I'd call him an idiot, but all the other idiots would sue for libel.

Lee & Michael: instead of abuse, why not just explain how come temps at Mauna Loa and Honolulu Observatory have flat trends and Honolulu Airport alone fits the IPCC mantra, despite the same atmos CO2 in all 3 places.

>But do read the IPCC's AR4, which does claim that global mean temps (GMT) do correlate (with better than 95% certainty) with atmospheric CO2 as measured at Mauna Loa.

>As Mauna Loa's temperatures show NO correlation with Mauna Loa's CO2, we have here final total and complete refutation of the AGW gravy train.

These two things, that you think are connected: they are not so very closely connected.
As far as I know, CO2 is not the primary temperature forcing anywhere in the world. Including Mauna Loa. At Mauna Loa (like everywhere else in the world) the primary temperature forcings are the diurnal cycle, then the synoptic situation, then the annual seasonal cycle. It is absolutely possible for individual stations to have other changing factors that exceed the temperature impact of changing CO2. This is not news to the IPCC. There are good reasons for looking for the CO2 signal in temperature in the long term, global average.
So I return to my original question. You are proposing that Mauna Loa is special in this regard because CO2 is measured there. I am not aware of any reason for this to be true. If you could explain why you think CO2 should be a more important driver of local temperature change at Mauna Loa than elsewhere I think that would go some way to resolving this confusion.

Try height above sea level you dimwit.

And could you try turning down the stupid just a little - it's hurting my eyes.

Tim Curtin writes:

> Some guy: you are a perfect example of the great unwashed illiterate/innumerates who cannot marshall an argument. What "misrepresentation of AGW"? AGW means more CO2 = higher temps.

What a joke! Tim Curtin, why do you fail to restate your thesis in this pathetic rebuttle? Is it becaues you recognise the gross misrepresentation you have made?

Tim thesis is:
>Thus there should be a precise correlation between the CHANGES in temps everywhere and the CHANGES in CO2 at Mauns Loa.

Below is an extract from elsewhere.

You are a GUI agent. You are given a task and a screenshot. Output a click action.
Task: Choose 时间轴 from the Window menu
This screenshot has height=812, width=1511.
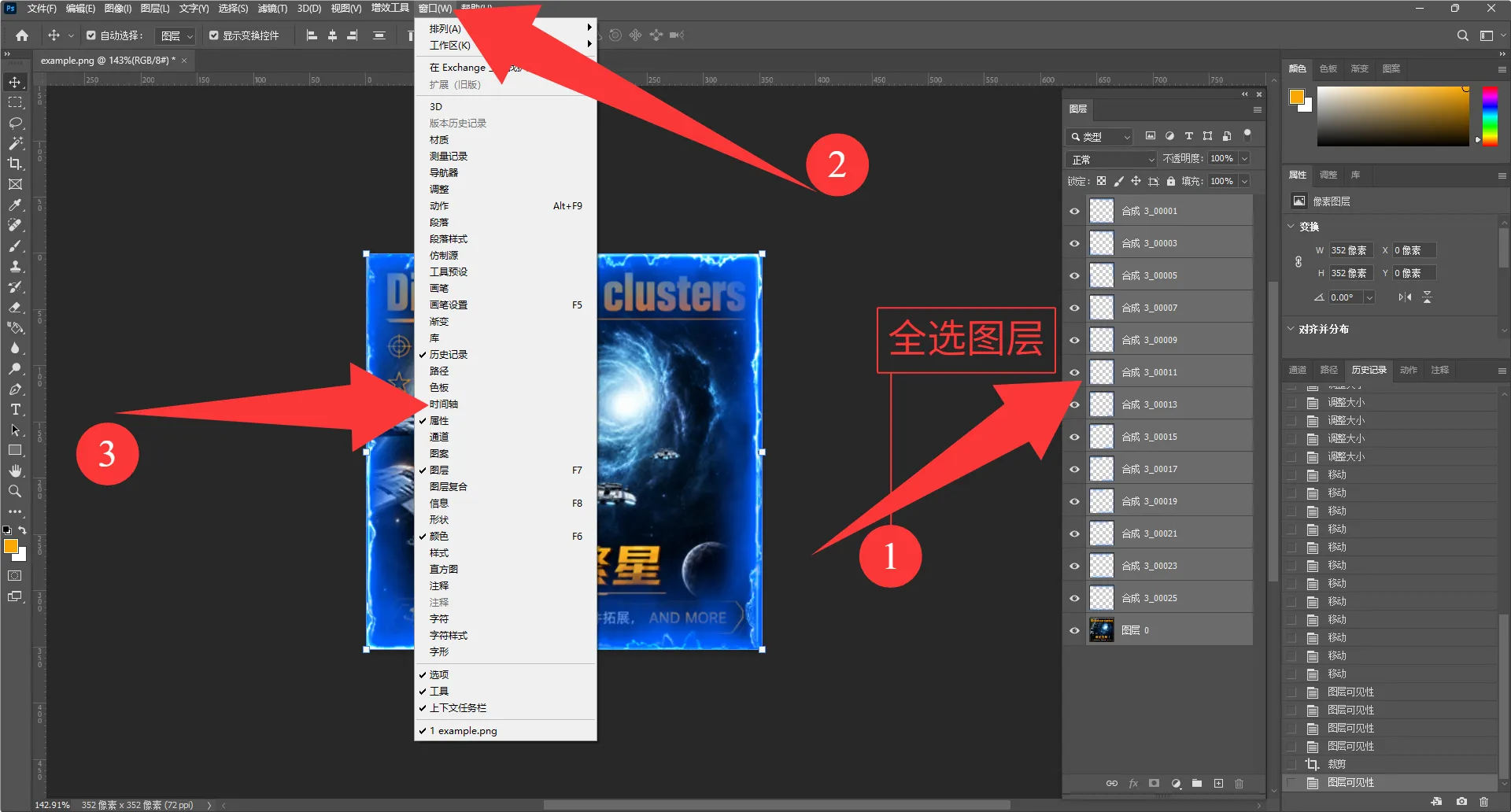[x=444, y=404]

By Some guy who c… (not verified) on 04 Aug 2009 #permalink

Tim Curtin writes @ 551:
>As Mauna Loa's temperatures show NO correlation with Mauna Loa's CO2, we have here final total and complete refutation of the AGW gravy trainâ¦But could you be kind enough to nominate me for a real Nobel â¦

Tim Curtin, take your meds, your erroneous assumption has been answered [here]( http://scienceblogs.com/deltoid/2009/03/tim_curtin_thread.php#comment-1…) and [here]( http://scienceblogs.com/deltoid/2009/03/tim_curtin_thread.php#comment-1…). Ignoring the erroneous nature of your assumptions doesnât help your argument.

Does Tim Curtin even take himself seriously?

By Tim Curtin is a Joke (not verified) on 04 Aug 2009 #permalink

Tim Curtin says:

it is cosnoling [sic] to find none of you has faulted my data that at the home of atmospheric CO2, there is no discernible impct [sic] of that on temperature.

Strawman.

Mauna Loa is not the "home of atmospheric CO2". It is merely a place where Keeling decided that he could detect global mixing without urban/industrial interference. And before you babble on about volcanoes, Keeling knew about wind...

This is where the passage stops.